A prominent Chinese researcher has urged the People’s Bank of China (PBoC)–the country’s central bank–to adopt a state-backed digital currency “as soon as possible.”
Huang Zhen, a researcher at Central University of Finance and Economics, published this recommendation in the PBoC’s own Financial News.
After providing a survey of the PBoC’s recent steps to crack down on initial coin offerings (ICOs) and bitcoin exchanges, Huang says he expects the bank to launch its own “sovereign digital currency under the auspices of the central bank as soon as possible,” according to a rough translation. He states:
After this round of virtual money market…supervision, we expect to launch our own sovereign digital currency under the auspices of the central bank as soon as possible…to continue [to] lead the development of global digital finance as soon as possible into the era of globalization.

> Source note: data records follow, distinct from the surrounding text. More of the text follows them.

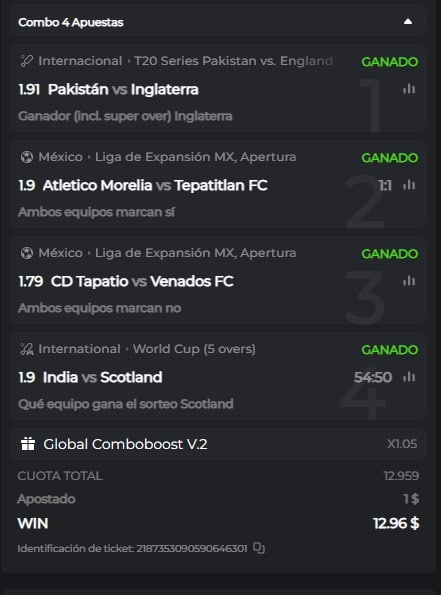Click the soccer ball icon for Morelia league
The image size is (441, 595).
[27, 157]
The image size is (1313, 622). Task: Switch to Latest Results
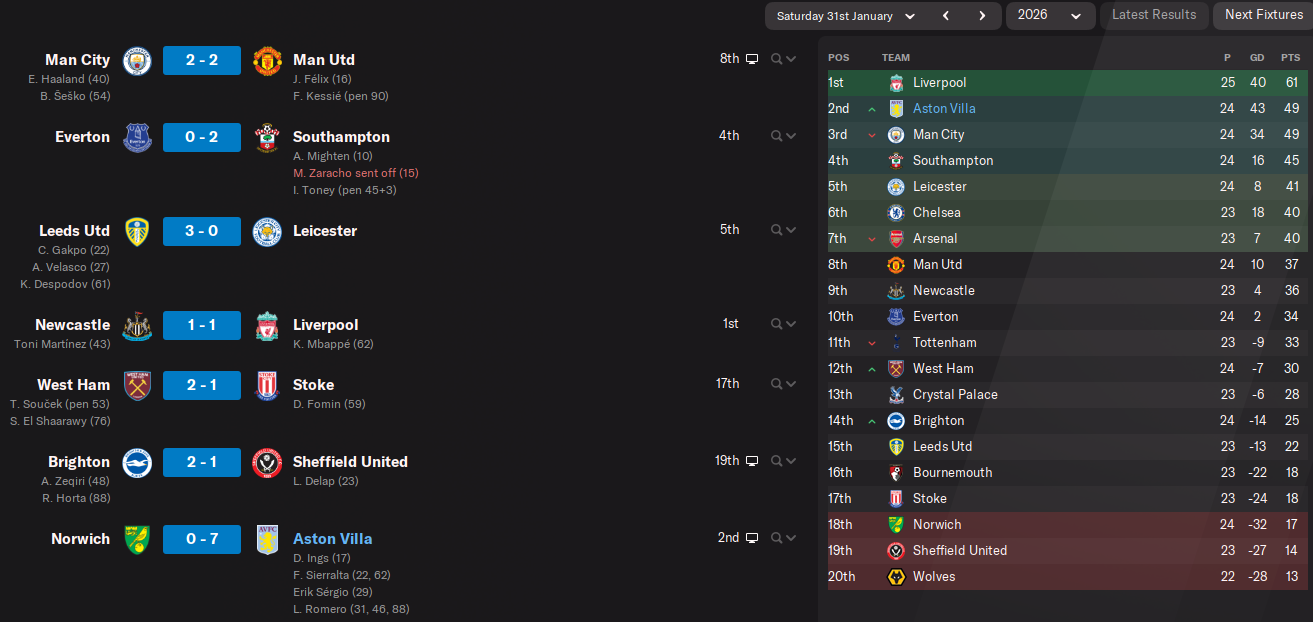click(x=1153, y=15)
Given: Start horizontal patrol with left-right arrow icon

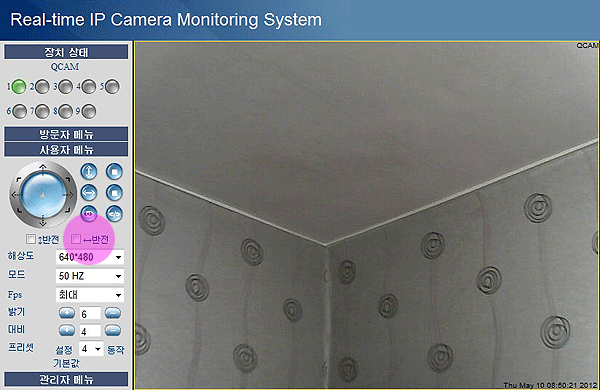Looking at the screenshot, I should pyautogui.click(x=89, y=193).
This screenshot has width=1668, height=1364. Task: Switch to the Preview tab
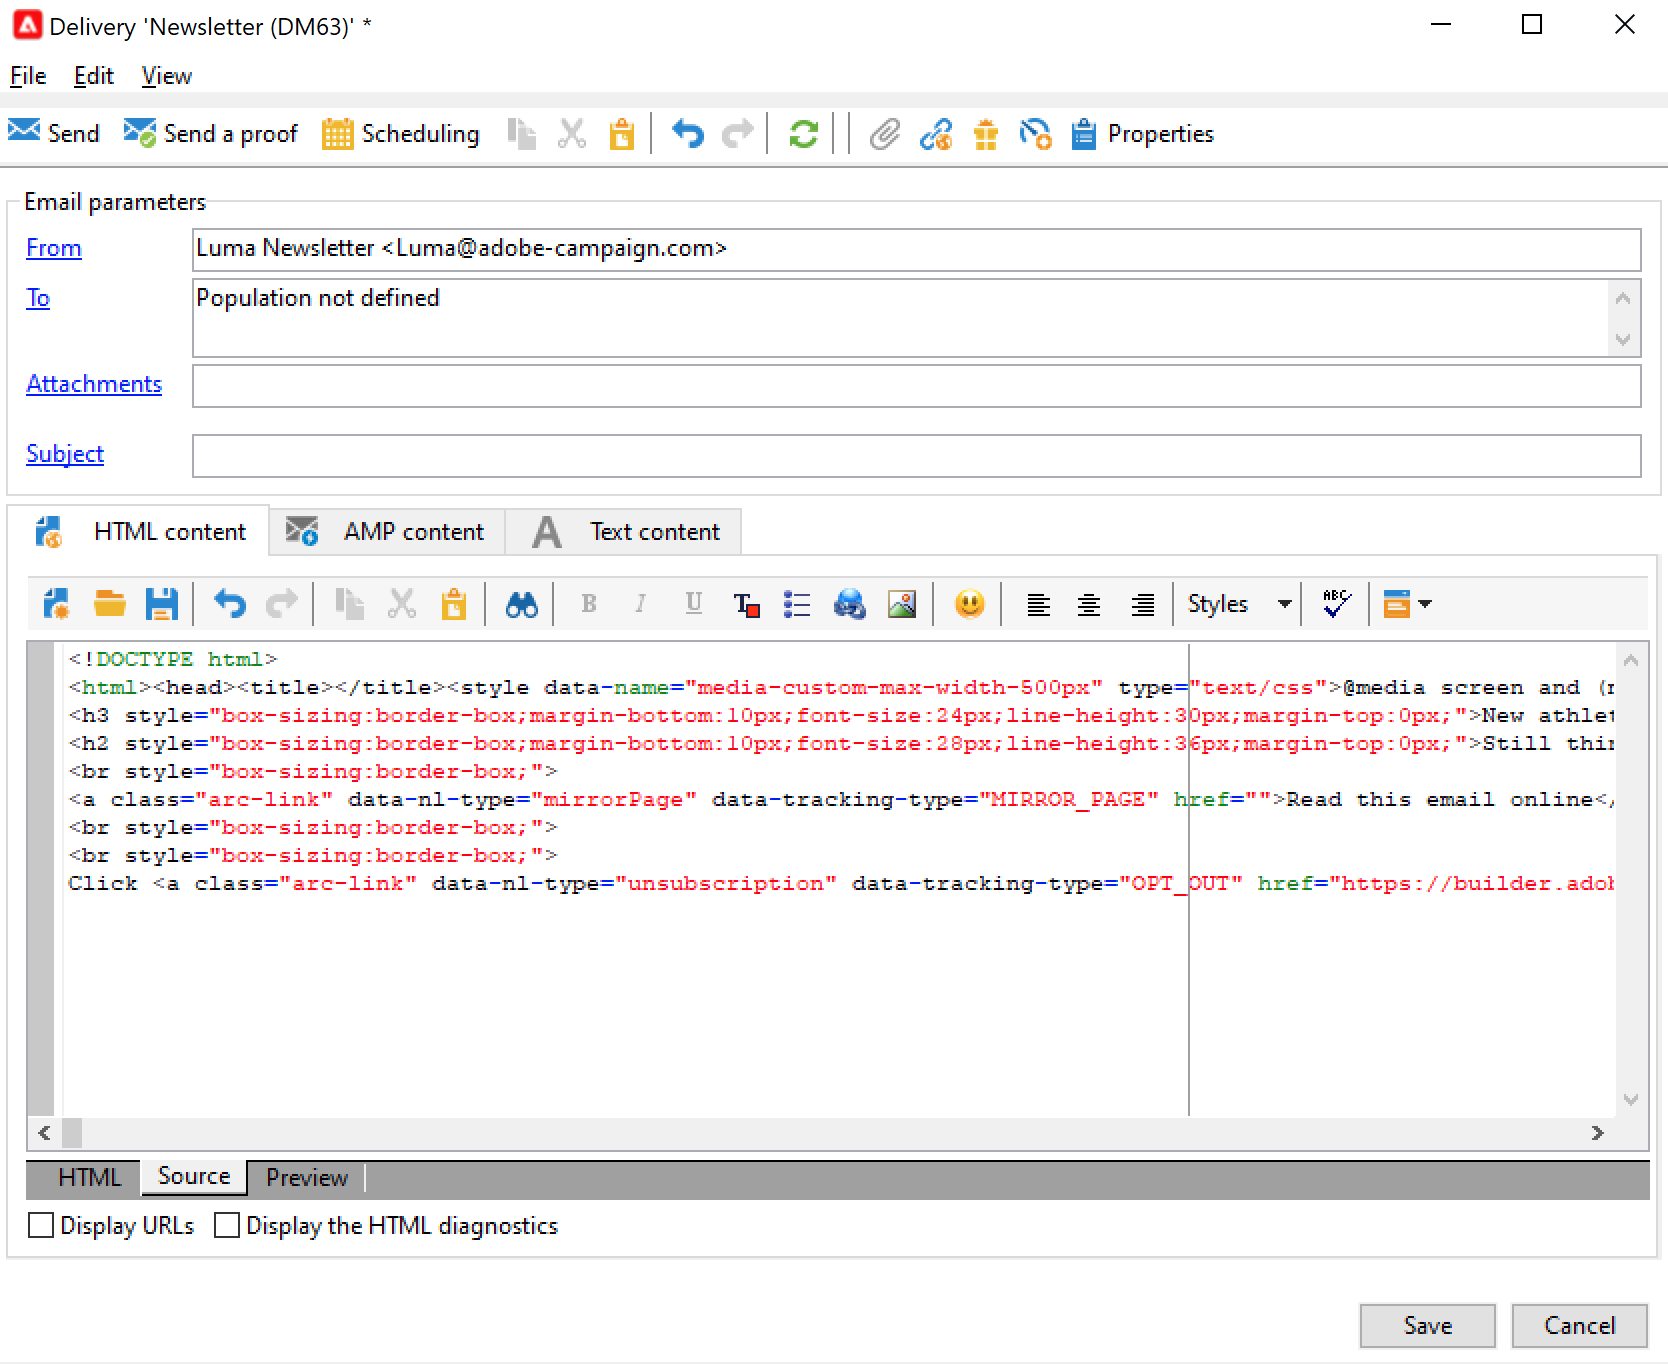[306, 1177]
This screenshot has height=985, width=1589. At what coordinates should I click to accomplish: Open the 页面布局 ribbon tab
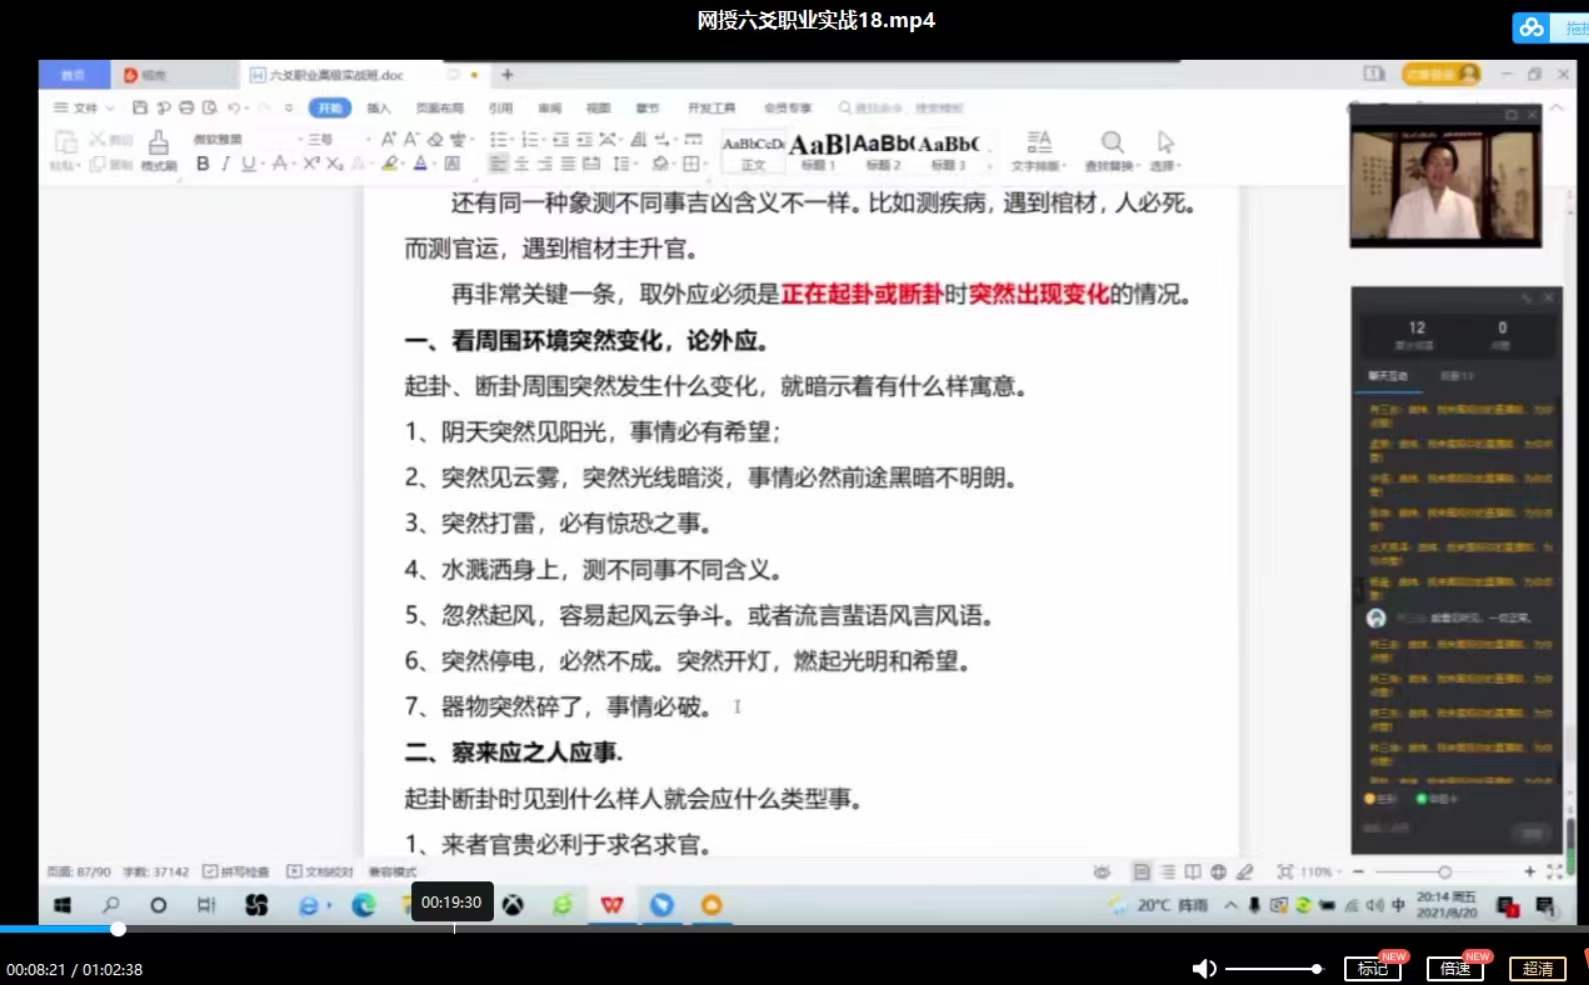point(439,108)
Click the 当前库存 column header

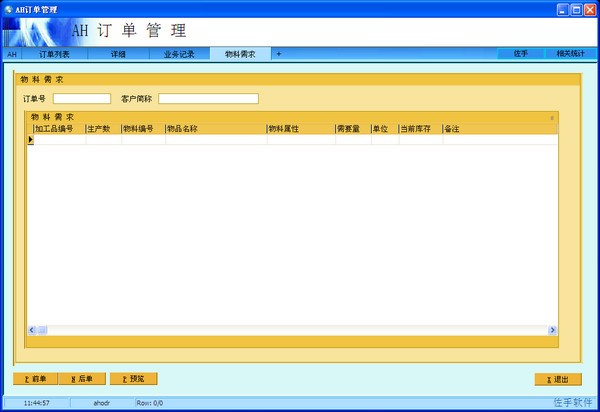pyautogui.click(x=419, y=129)
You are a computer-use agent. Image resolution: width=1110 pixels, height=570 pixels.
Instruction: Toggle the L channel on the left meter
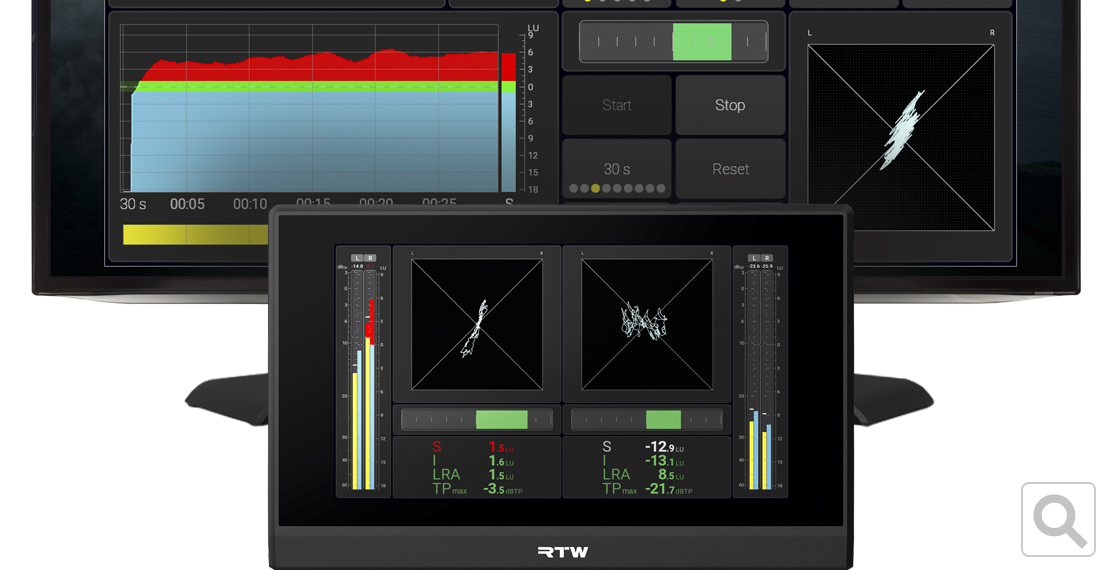pos(357,258)
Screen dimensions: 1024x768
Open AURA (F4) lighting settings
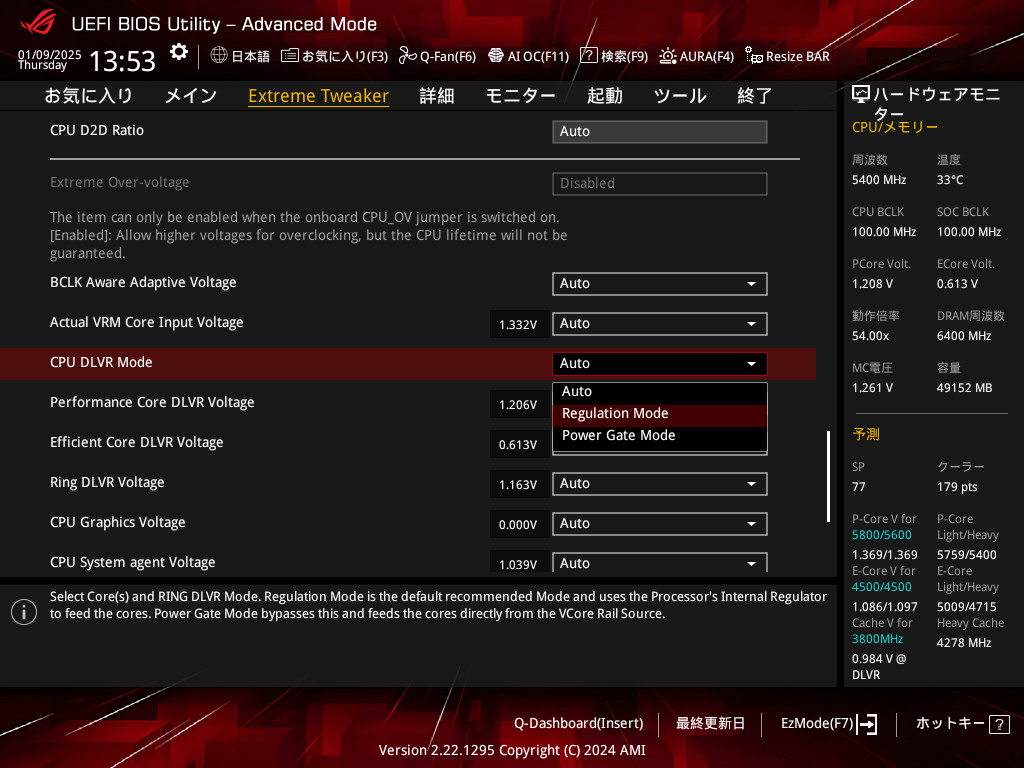coord(668,56)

Indeed, this would not be altogether surprising. Although no central bank has officially issued a state-backed digital currency, many are researching it. On Monday, CCN reported that the central government of India had discussed issuing a state-backed digital currency, perhaps named “Lakshmi” after the Hindu goddess of wealth and prosperity.
Also on Monday, the Bank for International Settlements (BIS)–the central banks’ central bank–published a 14-page report discussing the forms that these “Fedcoins” could take. The BIS concluded that while state-backed digital currency debates are most pressing in cash-adverse nations such as Sweden, “all central banks may eventually have to decide whether issuing retail or wholesale [sovereign cryptocurrencies] makes sense in their own context.”
The digital currency team….should clarify the strategic objectives of central bank digital currency issuance, thoroughly research key technologies, research various applications for digital currency to help the central bank introduce a digital currency, as soon as possible.
Of course, a sovereign cryptocurrency would look quite different from bitcoin and its other decentralized forbearers. To wit, it would almost assuredly retain some of what many in the cryptocurrency community consider to be the most odious characteristics of fiat currency: centralized control and unrestricted inflation.